RECORDS SUPPLIED>
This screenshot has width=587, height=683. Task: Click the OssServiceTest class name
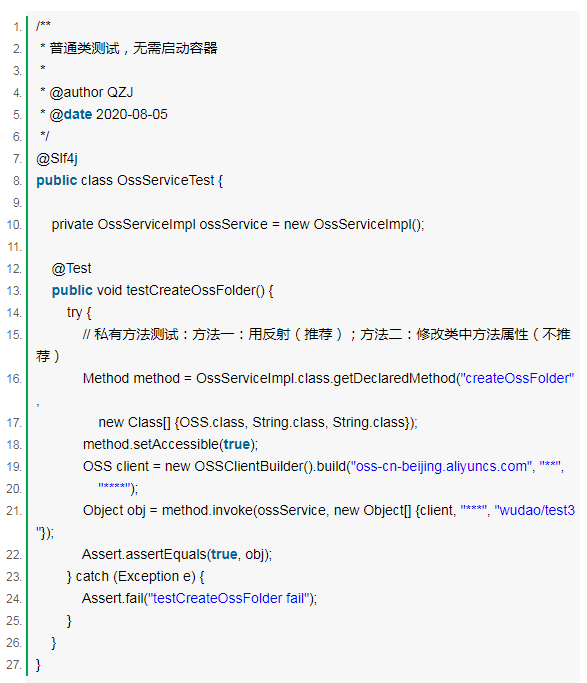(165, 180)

* * *

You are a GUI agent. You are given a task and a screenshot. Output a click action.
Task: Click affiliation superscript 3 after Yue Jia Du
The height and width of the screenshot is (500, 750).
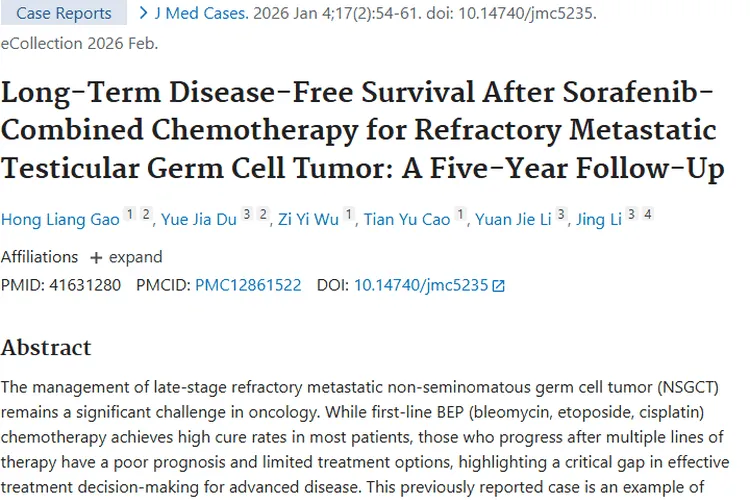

WHAT YOU WILL DO> Starting at the line that has "Task: Click affiliation" and ending at the line that has "The height and", please write out the lines above exactly, leaving out all others.

RESULT OF THIS TASK>
Task: Click affiliation superscript 3 after Yue Jia Du
The height and width of the screenshot is (500, 750).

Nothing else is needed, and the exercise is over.